Whether this virus, which is a genetic reassortant of up to four different avian Influenza viruses, is likely to develop human transmissibility is the big question being considered by influenza scientists. Genetic analysis of the virus shows two human adaptation motifs leading firstly to an enhanced ability to bind to receptors in the human upper respiratory tract and secondly an adaption of the polymerase gene, making it more efficient at replicating inside human cells. Other mutations in this virus are required to enable human transmission and whether they are the same mutations that allowed researchers to generate transmissible H5N1 viruses in the laboratory last year is unclear.
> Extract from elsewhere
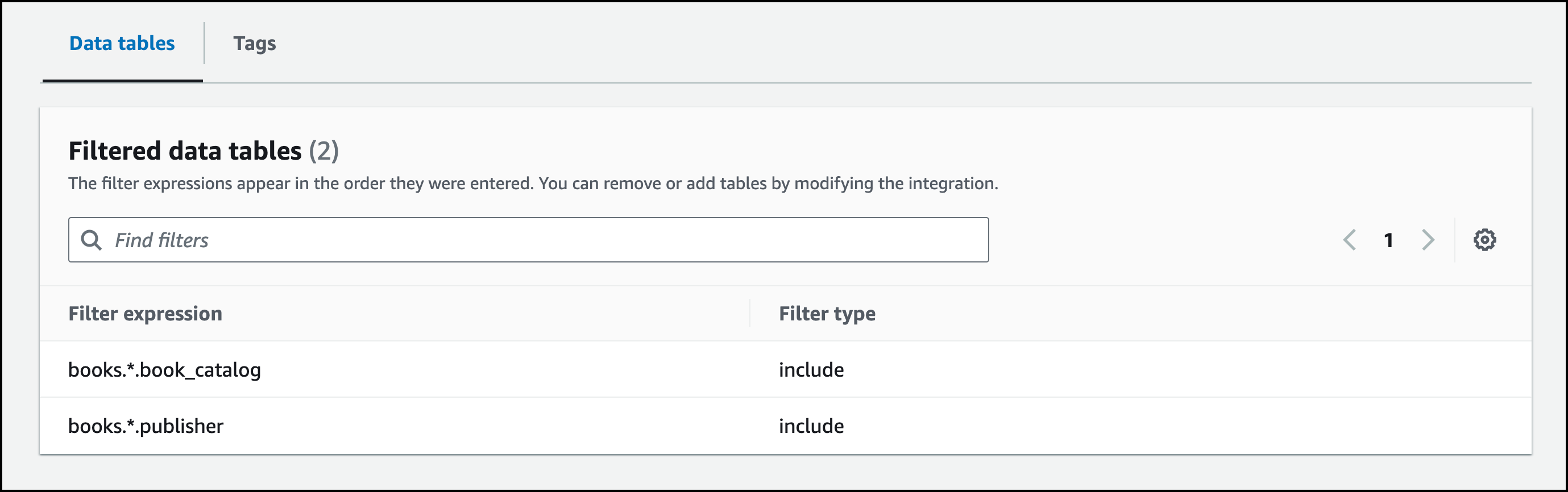Click the Filter type column header
Screen dimensions: 1568x492
[x=827, y=313]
However, the longer that this virus is able to circulate unchecked in the avian population the greater the chance that the adaptations required for human transmissibility may come about, either by a reassortment event or the random accumulation of the relevant genetic mutations.
Although the chance of direct infection of people from birds appears very low the consequences are severe: presently about 20% of those infected in China have died from the disease. This is lower than that seen with H5N1 where approximately 58% of those infected died, but much higher than the 2009 H1N1 pandemic (0.02% fatality) or even the 1918 “Spanish Flu” with a case fatality rate of 3%.
Whilst the virus remains as one primarily circulating in birds, breaking this cycle of replication is the only effective response to its control and the Chinese authorities have already implemented appropriate measures. Poultry markets in Shanghai and other affected areas have been closed, reducing the mixing of birds and human-bird contact. Once infected flocks are identified the OIE (Word Organisation for Animal Health) recommends culling as the first action to prevent further transmission. However, whilst the virus is present in free-flying domesticated and wild birds this may not be fully effective and vaccination may need to be considered.
Vaccination against influenza is widely practised in people, in the form of the seasonal ‘flu jab’, and had been used by China and other countries to control influenza in poultry. A significant difficulty with this approach is that conventional vaccines take several months to produce in usable quantity and are highly tailored to the virus they are used to control. Mutational changes in the virus may enable it to continue to replicate and spread.
Work is underway at The Pirbright Institute to produce vaccines that can be grown more quickly and provide a much broader range, and more long lasting, protection than presently achievable. Collaborations with Oxford University and Imperial College London aim to demonstrate efficacy in other species, including humans. One vaccine recently developed at the Institute is presently being tested for its ability to protect against H7N9.
In other work at the Institute we are identifying genetic lines of chicken that are naturally resistant to influenza infection and are also developing tests that can give a rapid read-out of an animal’s infection status without having to take samples back to the laboratory. Rapid diagnosis in the field is particularly important as H7N9, unlike H5N1, is clinically silent: infected birds appear normal and well. Taken in combination these projects will provide a significant advance in the ability to control influenza in all species.
Work on these projects is funded by the Biotechnology and Biosciences Research Council (BBSRC) and the EU. UK collaborations continue with The National Institute for Medical Research, The Animal Health and Veterinary Laboratories Agency (AHVLA), Oxford and Cambridge Universities and Imperial College. International collaborations include those with several influenza laboratories in China, the US and EU.